- **ASSIGNED TASK**
What follows are records. Restate all of them word for word.

•••

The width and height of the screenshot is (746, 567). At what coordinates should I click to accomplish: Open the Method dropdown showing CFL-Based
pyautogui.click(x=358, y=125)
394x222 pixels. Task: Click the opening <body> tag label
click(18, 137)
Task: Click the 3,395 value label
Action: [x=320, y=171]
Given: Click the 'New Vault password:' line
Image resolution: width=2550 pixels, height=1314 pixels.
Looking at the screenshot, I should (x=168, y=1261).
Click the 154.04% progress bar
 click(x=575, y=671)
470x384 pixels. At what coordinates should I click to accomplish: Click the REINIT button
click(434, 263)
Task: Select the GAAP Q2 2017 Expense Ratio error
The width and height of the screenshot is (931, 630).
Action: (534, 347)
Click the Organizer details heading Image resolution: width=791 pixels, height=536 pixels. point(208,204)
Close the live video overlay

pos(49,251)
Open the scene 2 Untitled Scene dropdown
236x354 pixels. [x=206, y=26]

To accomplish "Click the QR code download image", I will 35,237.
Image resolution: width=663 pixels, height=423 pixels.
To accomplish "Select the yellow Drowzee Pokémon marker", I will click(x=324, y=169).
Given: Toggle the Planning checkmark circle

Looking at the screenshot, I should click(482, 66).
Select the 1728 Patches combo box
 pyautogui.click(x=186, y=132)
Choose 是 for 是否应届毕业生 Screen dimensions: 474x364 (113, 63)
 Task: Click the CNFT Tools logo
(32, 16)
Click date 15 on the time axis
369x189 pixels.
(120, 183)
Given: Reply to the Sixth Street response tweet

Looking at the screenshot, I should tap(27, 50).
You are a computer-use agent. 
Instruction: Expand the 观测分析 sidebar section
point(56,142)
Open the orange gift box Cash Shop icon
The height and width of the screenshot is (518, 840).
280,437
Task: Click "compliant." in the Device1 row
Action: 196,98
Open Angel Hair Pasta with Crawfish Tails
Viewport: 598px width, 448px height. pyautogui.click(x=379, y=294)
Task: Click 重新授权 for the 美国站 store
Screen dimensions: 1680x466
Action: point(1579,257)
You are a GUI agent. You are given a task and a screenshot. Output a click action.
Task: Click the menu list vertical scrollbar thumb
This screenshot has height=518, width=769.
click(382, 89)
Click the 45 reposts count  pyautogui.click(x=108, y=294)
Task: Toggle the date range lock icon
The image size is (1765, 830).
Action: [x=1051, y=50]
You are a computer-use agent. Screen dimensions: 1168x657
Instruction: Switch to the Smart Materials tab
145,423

•••

- **ANSWER SPACE**
The width and height of the screenshot is (746, 567). At what coordinates should I click to accomplish: Open the Method dropdown showing CFL-Based
pyautogui.click(x=358, y=125)
394x222 pixels. Task: Click the opening <body> tag label
click(18, 137)
Task: Click the 3,395 value label
Action: [x=320, y=171]
Given: Click the 'New Vault password:' line
Image resolution: width=2550 pixels, height=1314 pixels.
Looking at the screenshot, I should (x=168, y=1261).
Click the 154.04% progress bar
 click(x=575, y=671)
470x384 pixels. At what coordinates should I click to accomplish: Click the REINIT button
click(434, 263)
Task: Select the GAAP Q2 2017 Expense Ratio error
The width and height of the screenshot is (931, 630).
Action: (534, 347)
Click the Organizer details heading Image resolution: width=791 pixels, height=536 pixels. point(208,204)
Close the live video overlay

pos(49,251)
Open the scene 2 Untitled Scene dropdown
236x354 pixels. [x=206, y=26]

To accomplish "Click the QR code download image", I will 35,237.
Image resolution: width=663 pixels, height=423 pixels.
To accomplish "Select the yellow Drowzee Pokémon marker", I will click(x=324, y=169).
Given: Toggle the Planning checkmark circle

Looking at the screenshot, I should click(482, 66).
Select the 1728 Patches combo box
 pyautogui.click(x=186, y=132)
Choose 是 for 是否应届毕业生 Screen dimensions: 474x364 (113, 63)
 Task: Click the CNFT Tools logo
(32, 16)
Click date 15 on the time axis
369x189 pixels.
(120, 183)
Given: Reply to the Sixth Street response tweet

Looking at the screenshot, I should tap(27, 50).
You are a computer-use agent. 
Instruction: Expand the 观测分析 sidebar section
point(56,142)
Open the orange gift box Cash Shop icon
The height and width of the screenshot is (518, 840).
280,437
Task: Click "compliant." in the Device1 row
Action: 196,98
Open Angel Hair Pasta with Crawfish Tails
Viewport: 598px width, 448px height. pyautogui.click(x=379, y=294)
Task: Click 重新授权 for the 美国站 store
Screen dimensions: 1680x466
Action: point(1579,257)
You are a GUI agent. You are given a task and a screenshot. Output a click action.
Task: Click the menu list vertical scrollbar thumb
This screenshot has height=518, width=769.
click(382, 89)
Click the 45 reposts count  pyautogui.click(x=108, y=294)
Task: Toggle the date range lock icon
The image size is (1765, 830).
Action: [x=1051, y=50]
You are a computer-use agent. Screen dimensions: 1168x657
Instruction: Switch to the Smart Materials tab
145,423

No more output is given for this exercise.